# Stored data entries
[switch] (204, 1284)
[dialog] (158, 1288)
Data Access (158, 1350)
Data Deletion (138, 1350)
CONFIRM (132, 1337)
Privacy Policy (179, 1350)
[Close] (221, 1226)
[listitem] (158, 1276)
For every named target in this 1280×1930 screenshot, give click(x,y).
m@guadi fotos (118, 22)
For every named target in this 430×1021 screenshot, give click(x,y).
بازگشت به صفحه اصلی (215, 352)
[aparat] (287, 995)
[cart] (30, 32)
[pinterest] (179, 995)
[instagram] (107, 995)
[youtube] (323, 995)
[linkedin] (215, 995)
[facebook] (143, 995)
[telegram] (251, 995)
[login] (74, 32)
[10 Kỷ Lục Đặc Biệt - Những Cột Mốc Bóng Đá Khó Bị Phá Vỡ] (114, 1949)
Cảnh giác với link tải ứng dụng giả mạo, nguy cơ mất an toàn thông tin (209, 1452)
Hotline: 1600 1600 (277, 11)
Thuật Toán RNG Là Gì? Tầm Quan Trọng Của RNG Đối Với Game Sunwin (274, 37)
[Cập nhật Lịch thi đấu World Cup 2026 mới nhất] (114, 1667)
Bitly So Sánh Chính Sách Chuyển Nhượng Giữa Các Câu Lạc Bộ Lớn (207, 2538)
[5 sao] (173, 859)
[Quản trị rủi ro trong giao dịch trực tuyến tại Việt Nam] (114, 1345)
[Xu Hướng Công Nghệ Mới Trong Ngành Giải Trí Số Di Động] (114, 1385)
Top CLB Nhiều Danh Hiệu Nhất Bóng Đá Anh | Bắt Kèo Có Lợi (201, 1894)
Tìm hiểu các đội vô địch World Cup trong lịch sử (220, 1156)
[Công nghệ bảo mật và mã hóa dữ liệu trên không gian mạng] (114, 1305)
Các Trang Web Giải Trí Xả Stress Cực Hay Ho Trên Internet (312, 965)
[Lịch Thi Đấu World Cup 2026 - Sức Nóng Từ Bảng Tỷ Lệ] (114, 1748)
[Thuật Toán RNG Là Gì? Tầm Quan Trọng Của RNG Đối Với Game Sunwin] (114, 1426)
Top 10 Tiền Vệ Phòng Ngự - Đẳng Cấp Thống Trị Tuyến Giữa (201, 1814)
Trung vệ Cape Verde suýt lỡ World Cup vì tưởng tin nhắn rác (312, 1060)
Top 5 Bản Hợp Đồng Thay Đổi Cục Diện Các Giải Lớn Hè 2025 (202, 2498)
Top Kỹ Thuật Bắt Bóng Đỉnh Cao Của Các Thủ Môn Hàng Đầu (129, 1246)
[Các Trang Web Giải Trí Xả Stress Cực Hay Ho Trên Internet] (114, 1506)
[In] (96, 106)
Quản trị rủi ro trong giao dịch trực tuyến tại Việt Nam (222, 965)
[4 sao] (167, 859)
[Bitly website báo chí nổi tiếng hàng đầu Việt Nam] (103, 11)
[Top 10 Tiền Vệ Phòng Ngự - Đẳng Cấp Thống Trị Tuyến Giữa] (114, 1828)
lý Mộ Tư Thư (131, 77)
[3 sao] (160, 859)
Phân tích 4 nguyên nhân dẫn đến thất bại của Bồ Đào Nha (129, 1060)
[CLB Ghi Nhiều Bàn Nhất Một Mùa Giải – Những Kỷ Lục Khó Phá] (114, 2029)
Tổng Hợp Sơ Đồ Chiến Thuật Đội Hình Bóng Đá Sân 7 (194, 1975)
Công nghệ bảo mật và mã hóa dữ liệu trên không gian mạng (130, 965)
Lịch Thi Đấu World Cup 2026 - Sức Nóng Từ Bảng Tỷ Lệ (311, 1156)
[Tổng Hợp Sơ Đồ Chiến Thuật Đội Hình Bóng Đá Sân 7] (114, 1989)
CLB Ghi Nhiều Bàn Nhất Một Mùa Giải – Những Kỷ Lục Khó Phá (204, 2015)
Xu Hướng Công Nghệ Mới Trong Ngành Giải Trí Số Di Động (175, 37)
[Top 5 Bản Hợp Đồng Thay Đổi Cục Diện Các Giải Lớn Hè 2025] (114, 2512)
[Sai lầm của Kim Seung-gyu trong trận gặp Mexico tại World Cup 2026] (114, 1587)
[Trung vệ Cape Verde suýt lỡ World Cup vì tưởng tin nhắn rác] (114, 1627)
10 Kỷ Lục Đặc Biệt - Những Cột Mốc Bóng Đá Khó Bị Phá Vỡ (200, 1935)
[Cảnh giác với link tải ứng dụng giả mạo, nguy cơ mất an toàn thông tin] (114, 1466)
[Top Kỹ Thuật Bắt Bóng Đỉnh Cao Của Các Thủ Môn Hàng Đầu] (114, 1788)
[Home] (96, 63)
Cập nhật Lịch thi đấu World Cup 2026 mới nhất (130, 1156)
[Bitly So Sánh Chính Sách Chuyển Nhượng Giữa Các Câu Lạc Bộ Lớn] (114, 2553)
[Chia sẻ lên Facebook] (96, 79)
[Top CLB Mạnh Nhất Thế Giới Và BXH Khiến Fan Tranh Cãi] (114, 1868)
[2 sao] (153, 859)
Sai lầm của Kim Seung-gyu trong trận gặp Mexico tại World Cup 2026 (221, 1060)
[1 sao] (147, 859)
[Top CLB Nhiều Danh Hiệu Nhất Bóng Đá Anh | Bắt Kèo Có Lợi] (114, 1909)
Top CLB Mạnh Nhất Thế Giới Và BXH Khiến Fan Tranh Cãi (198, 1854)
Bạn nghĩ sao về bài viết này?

# TASK PROMPT
Your answer must be an exact copy of every record.

# RESPONSE AREA
[switch] (204, 1284)
[dialog] (158, 1288)
Data Access (158, 1350)
Data Deletion (138, 1350)
CONFIRM (132, 1337)
Privacy Policy (179, 1350)
[Close] (221, 1226)
[listitem] (158, 1276)
For every named target in this 1280×1930 screenshot, give click(x,y).
m@guadi fotos (118, 22)
For every named target in this 430×1021 screenshot, give click(x,y).
بازگشت به صفحه اصلی (215, 352)
[aparat] (287, 995)
[cart] (30, 32)
[pinterest] (179, 995)
[instagram] (107, 995)
[youtube] (323, 995)
[linkedin] (215, 995)
[facebook] (143, 995)
[telegram] (251, 995)
[login] (74, 32)
[10 Kỷ Lục Đặc Biệt - Những Cột Mốc Bóng Đá Khó Bị Phá Vỡ] (114, 1949)
Cảnh giác với link tải ứng dụng giả mạo, nguy cơ mất an toàn thông tin (209, 1452)
Hotline: 1600 1600 (277, 11)
Thuật Toán RNG Là Gì? Tầm Quan Trọng Của RNG Đối Với Game Sunwin (274, 37)
[Cập nhật Lịch thi đấu World Cup 2026 mới nhất] (114, 1667)
Bitly So Sánh Chính Sách Chuyển Nhượng Giữa Các Câu Lạc Bộ Lớn (207, 2538)
[5 sao] (173, 859)
[Quản trị rủi ro trong giao dịch trực tuyến tại Việt Nam] (114, 1345)
[Xu Hướng Công Nghệ Mới Trong Ngành Giải Trí Số Di Động] (114, 1385)
Top CLB Nhiều Danh Hiệu Nhất Bóng Đá Anh | Bắt Kèo Có Lợi (201, 1894)
Tìm hiểu các đội vô địch World Cup trong lịch sử (220, 1156)
[Công nghệ bảo mật và mã hóa dữ liệu trên không gian mạng] (114, 1305)
Các Trang Web Giải Trí Xả Stress Cực Hay Ho Trên Internet (312, 965)
[Lịch Thi Đấu World Cup 2026 - Sức Nóng Từ Bảng Tỷ Lệ] (114, 1748)
[Thuật Toán RNG Là Gì? Tầm Quan Trọng Của RNG Đối Với Game Sunwin] (114, 1426)
Top 10 Tiền Vệ Phòng Ngự - Đẳng Cấp Thống Trị Tuyến Giữa (201, 1814)
Trung vệ Cape Verde suýt lỡ World Cup vì tưởng tin nhắn rác (312, 1060)
Top 5 Bản Hợp Đồng Thay Đổi Cục Diện Các Giải Lớn Hè 2025 (202, 2498)
Top Kỹ Thuật Bắt Bóng Đỉnh Cao Của Các Thủ Môn Hàng Đầu (129, 1246)
[Các Trang Web Giải Trí Xả Stress Cực Hay Ho Trên Internet] (114, 1506)
[In] (96, 106)
Quản trị rủi ro trong giao dịch trực tuyến tại Việt Nam (222, 965)
[4 sao] (167, 859)
[Bitly website báo chí nổi tiếng hàng đầu Việt Nam] (103, 11)
[Top 10 Tiền Vệ Phòng Ngự - Đẳng Cấp Thống Trị Tuyến Giữa] (114, 1828)
lý Mộ Tư Thư (131, 77)
[3 sao] (160, 859)
Phân tích 4 nguyên nhân dẫn đến thất bại của Bồ Đào Nha (129, 1060)
[CLB Ghi Nhiều Bàn Nhất Một Mùa Giải – Những Kỷ Lục Khó Phá] (114, 2029)
Tổng Hợp Sơ Đồ Chiến Thuật Đội Hình Bóng Đá Sân 7 (194, 1975)
Công nghệ bảo mật và mã hóa dữ liệu trên không gian mạng (130, 965)
Lịch Thi Đấu World Cup 2026 - Sức Nóng Từ Bảng Tỷ Lệ (311, 1156)
[Tổng Hợp Sơ Đồ Chiến Thuật Đội Hình Bóng Đá Sân 7] (114, 1989)
CLB Ghi Nhiều Bàn Nhất Một Mùa Giải – Những Kỷ Lục Khó Phá (204, 2015)
Xu Hướng Công Nghệ Mới Trong Ngành Giải Trí Số Di Động (175, 37)
[Top 5 Bản Hợp Đồng Thay Đổi Cục Diện Các Giải Lớn Hè 2025] (114, 2512)
[Sai lầm của Kim Seung-gyu trong trận gặp Mexico tại World Cup 2026] (114, 1587)
[Trung vệ Cape Verde suýt lỡ World Cup vì tưởng tin nhắn rác] (114, 1627)
10 Kỷ Lục Đặc Biệt - Những Cột Mốc Bóng Đá Khó Bị Phá Vỡ (200, 1935)
[Cảnh giác với link tải ứng dụng giả mạo, nguy cơ mất an toàn thông tin] (114, 1466)
[Top Kỹ Thuật Bắt Bóng Đỉnh Cao Của Các Thủ Môn Hàng Đầu] (114, 1788)
[Home] (96, 63)
Cập nhật Lịch thi đấu World Cup 2026 mới nhất (130, 1156)
[Bitly So Sánh Chính Sách Chuyển Nhượng Giữa Các Câu Lạc Bộ Lớn] (114, 2553)
[Chia sẻ lên Facebook] (96, 79)
[Top CLB Mạnh Nhất Thế Giới Và BXH Khiến Fan Tranh Cãi] (114, 1868)
[2 sao] (153, 859)
Sai lầm của Kim Seung-gyu trong trận gặp Mexico tại World Cup 2026 (221, 1060)
[1 sao] (147, 859)
[Top CLB Nhiều Danh Hiệu Nhất Bóng Đá Anh | Bắt Kèo Có Lợi] (114, 1909)
Top CLB Mạnh Nhất Thế Giới Và BXH Khiến Fan Tranh Cãi (198, 1854)
Bạn nghĩ sao về bài viết này?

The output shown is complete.